La clause suspensive : définition et conseils

Rédigé par Logic-Immo.be
29 janvier 2021

En cas de vente immobilière et d’offre d’achat, il est très fréquent que l’accord des parties soit assorti d’une ou plusieurs conditions suspensives : par exemple l’octroi d’un crédit ou d’un permis d’urbanisme au profit de l’acquéreur. Mais à quoi engage la clause suspensive ?

Futur propriétaire qui donne une offre d'achat avec clause suspensive au vendeur.

L’obligation contractée sous une condition suspensive est celle qui dépend d’un événement futur et incertain, ou d’un événement actuellement arrivé, mais encore inconnu des parties. Dans le premier cas, l’obligation ne peut être exécutée qu’après l’événement.

Si le vendeur accepte l’offre d’achat soumise à une telle condition, il ne pourra en principe exiger l’exécution des engagements qu’une fois la condition levée, c’est-à-dire lorsque le crédit ou le permis seront obtenus.
Il est recommandé de rédiger la clause suspensive dans le compromis, de la manière qui reflète le plus adéquatement et le plus précisément possible les souhaits de l’acheteur.

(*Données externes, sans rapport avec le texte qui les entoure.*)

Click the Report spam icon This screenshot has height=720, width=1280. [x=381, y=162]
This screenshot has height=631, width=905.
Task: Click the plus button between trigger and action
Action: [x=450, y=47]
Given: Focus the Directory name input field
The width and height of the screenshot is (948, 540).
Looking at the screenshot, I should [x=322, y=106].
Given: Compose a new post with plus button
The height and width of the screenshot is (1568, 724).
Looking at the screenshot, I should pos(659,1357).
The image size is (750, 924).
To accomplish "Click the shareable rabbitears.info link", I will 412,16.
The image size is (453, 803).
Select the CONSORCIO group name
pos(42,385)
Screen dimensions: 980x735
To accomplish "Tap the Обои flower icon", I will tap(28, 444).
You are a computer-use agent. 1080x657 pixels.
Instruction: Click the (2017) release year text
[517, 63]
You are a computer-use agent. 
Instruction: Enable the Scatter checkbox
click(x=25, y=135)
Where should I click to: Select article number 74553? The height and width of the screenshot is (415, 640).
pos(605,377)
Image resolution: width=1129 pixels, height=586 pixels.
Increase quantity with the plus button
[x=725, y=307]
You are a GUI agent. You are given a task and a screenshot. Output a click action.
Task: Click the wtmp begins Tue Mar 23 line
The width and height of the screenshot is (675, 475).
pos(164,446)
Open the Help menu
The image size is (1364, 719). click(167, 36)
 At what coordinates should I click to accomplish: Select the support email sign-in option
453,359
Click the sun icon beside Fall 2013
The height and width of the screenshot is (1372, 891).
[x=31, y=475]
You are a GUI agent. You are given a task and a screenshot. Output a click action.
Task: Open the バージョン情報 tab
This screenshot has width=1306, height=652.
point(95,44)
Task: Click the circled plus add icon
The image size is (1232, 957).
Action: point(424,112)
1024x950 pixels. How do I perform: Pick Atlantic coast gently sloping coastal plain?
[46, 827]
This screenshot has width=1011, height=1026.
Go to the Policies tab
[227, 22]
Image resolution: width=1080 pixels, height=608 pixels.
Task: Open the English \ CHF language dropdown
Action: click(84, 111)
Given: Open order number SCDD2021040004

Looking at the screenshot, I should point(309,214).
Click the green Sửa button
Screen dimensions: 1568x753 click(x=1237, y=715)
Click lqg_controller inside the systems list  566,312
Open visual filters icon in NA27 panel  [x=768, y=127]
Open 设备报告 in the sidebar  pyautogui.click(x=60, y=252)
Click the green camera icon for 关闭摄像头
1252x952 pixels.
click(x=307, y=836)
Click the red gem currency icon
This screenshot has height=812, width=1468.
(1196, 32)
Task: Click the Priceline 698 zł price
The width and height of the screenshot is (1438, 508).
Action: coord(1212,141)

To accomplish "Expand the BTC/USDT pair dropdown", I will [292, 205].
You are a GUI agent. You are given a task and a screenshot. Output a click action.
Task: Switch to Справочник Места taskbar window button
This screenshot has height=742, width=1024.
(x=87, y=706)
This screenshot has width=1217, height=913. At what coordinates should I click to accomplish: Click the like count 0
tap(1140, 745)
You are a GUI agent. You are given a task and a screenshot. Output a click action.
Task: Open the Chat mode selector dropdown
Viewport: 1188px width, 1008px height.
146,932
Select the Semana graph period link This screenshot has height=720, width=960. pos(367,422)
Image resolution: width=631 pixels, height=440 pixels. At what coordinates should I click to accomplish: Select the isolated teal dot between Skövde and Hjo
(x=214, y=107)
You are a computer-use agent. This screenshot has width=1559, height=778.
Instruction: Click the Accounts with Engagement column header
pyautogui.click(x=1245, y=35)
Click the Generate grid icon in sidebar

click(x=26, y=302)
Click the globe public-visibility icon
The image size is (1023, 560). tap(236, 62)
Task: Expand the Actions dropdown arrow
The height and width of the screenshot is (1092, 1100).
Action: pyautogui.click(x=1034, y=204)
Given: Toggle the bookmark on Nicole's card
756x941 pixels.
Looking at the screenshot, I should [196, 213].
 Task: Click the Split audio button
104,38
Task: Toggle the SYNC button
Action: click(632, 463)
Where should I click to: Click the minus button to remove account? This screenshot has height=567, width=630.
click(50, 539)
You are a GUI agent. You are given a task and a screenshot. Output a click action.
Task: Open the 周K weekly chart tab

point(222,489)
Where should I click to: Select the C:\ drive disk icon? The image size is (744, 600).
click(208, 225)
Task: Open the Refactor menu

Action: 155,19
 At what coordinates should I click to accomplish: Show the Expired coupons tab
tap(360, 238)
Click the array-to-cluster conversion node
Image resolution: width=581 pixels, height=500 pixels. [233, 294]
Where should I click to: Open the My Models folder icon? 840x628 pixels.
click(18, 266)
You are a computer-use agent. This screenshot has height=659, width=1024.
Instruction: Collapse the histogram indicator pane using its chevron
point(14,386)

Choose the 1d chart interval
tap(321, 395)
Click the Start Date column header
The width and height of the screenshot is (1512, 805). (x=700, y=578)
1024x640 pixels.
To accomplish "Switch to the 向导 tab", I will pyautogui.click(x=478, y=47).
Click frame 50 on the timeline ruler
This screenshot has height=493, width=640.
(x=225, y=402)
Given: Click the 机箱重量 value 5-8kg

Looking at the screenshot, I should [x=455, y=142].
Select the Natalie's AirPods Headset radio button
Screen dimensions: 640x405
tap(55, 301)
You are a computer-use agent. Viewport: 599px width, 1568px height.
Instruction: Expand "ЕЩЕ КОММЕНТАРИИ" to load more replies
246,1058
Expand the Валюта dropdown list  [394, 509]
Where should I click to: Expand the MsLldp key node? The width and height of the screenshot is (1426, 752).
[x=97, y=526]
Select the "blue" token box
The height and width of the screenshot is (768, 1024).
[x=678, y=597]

La condition suspensive doit être considérée comme levée – bien que ne l’étant pas effectivement – lorsque la partie qui s’est engagée sous cette condition, a mis tout en œuvre pour qu’elle le soit.

Conseils pour la clause suspensive

Deux recommandations essentielles sont à formuler concernant la clause suspensive : en premier lieu, il faut libeller précisément la clause contenant la condition suspensive. Ensuite, ne pas prendre à la légère l’obligation, bien réelle, qui pèse sur l’acheteur de faire tout ce qui est en son pouvoir pour obtenir la levée de la dite condition. Dans le cas inverse, le vendeur pourra demander en justice la condamnation de l’acquéreur à passer l’acte de vente, ou la condamnation au paiement de dommages et intérêts.